Hello all, I’m trying to gather some long-term data on commodities and infrastructure. I have the following monthly total returns data: 1991 – 2007: Dow Jones-AIG Commodity Index 1994 – 2007: Macquarie Global Infrastructure 100 Index 2002 – 2007: S&P Global Infrastructure Index I’m trying to backfill/append these data series back to 1973 (or close). A utility index could represent pre-1994 infrastructure as these asset classes are highly correlated. **So, does anyone know of a utility index or an index that could be used in lieu of a “real” utility index that goes back to 1973? I need the same for a broad based commodity index that could closely represent the GSCI or DJ-AIG above.** I need monthly total returns. If you can point me to a good source, that’d be great. If you can actually get me the data, you’ll be my hero. Thanks in advance. -XSellSide
Dow Jones Utilities Index is one of the original ones started in 1930’s (I think). GSCI has a correlation of 0.85 or better with crude oil (so much for broad-based) and crude oil data is really easy to get.
I thought the DJUI went way back, too, but I can’t track down the monthly returns data. I don’t really want to use the GSCI if I don’t have to for that very reason (oil). The DJ-AIG is more balanced. Last resort, as you stated, is simply using oil. What about the Monthly CRB Futures Index for “all commodities”? I’d have to make an adjustment for the return on the collateral, correct (t-bills)? Would I also have to figure in the roll return somehow?
It would be nice to be able to fix up the CRB index for rolls but without an absolute ton of work you can’t. The problem is that the CRB tries to keep its original price constant so they average futures prices across time. That means that they take, say, 5 contracts and average up their current pruces and get the commodity price. When one month goes into delivery, they drop it and add the next forward month. Because it’s averaged you don’t see that roll effect too much. It’s a silly solution because a) The index includes all kinds of odd convenience yields and holding costs. b) The index equally weights all months even if the most liquid month was an open interest of 1M contracts and the most forward month has an open interest of 2K contracts. c) Those roll “returns” don’t really happen on one day and it might look like you get 9 months of convenience yield in one day (probably divided by 3 or 4). Anyway, you can’t adjust for the roll. Adding in T-bill is really easy and if you don’t have T-bill use just about any short-rate that you have. Sufficiently pressed, I would use returns from some money market mutual fund. It’s not exactly clear that the right rate to use is T-Bill anyway (and there are roll issues in T-bills as well).
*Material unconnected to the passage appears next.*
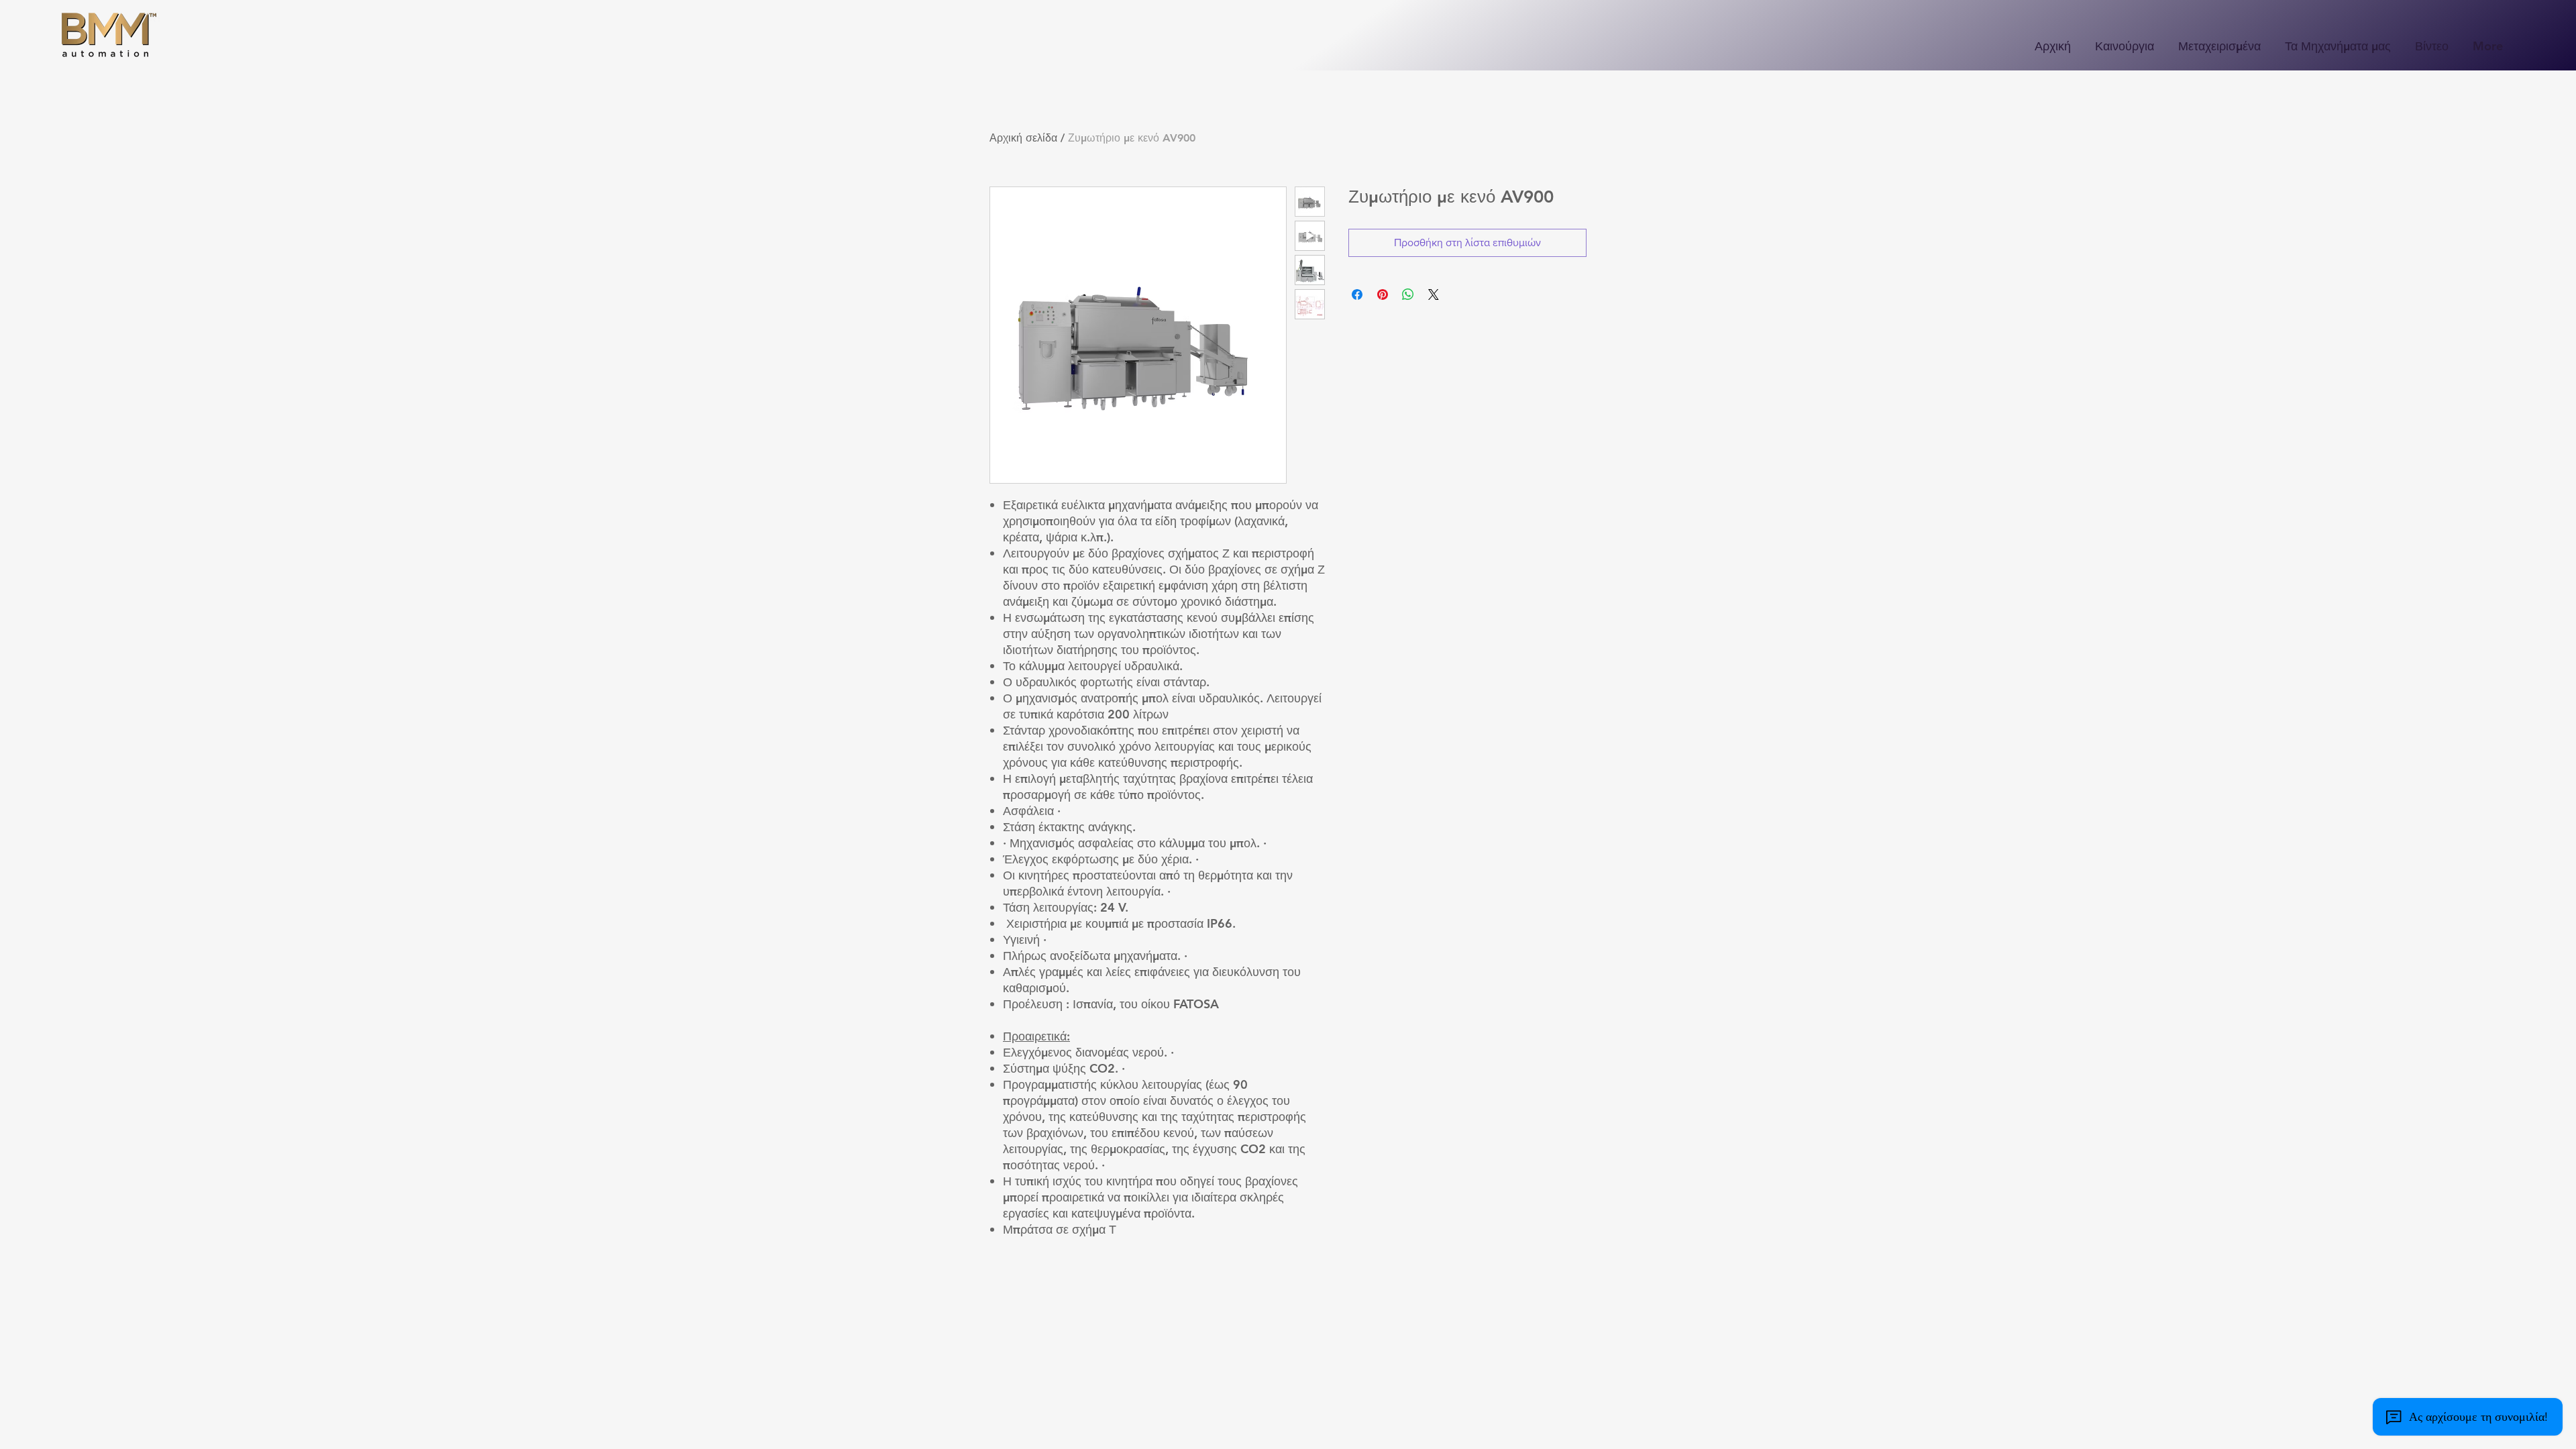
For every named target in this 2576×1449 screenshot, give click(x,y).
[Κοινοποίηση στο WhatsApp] (1408, 294)
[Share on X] (1434, 294)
Really interesting color on the CRB, thanks.
Quick and dirty: I took the CRB Futures Price Index monthly returns and simply added 30 day t-bill monthly returns. Comparing this to the Dow Jones-AIG Commodity Total Return Index gives me the following total returns from 4/1991 to 12/2007: “Adjusted CRB” = +416% DJ-AIG = +374% The DJ-AIG is slightly more volatile, but if you squint a little at the chart, you can barely tell them apart. The is a 0.62 R^2 between the monthly returns of the two indices. Whatcha think, JDV?
Of course, there are lots of differences between the two indices so you shouldn’t expect them to be the same. In particular, DJ-AIG is partially weighted toward production numbers (but not as much as GSCI) and the contracts are weighted according to liquidity (somehow, I forget and too lazy to look it up). I think that your measure is as good as any other and better than some for something like a general price level of commodities on futures markets. I just never know what to do with such things.
I’m actually putting together portfolios and back testing them. Since neither of these asset classes represent more than 2-3% of the portfolio each, small differences in performance won’t matter very much.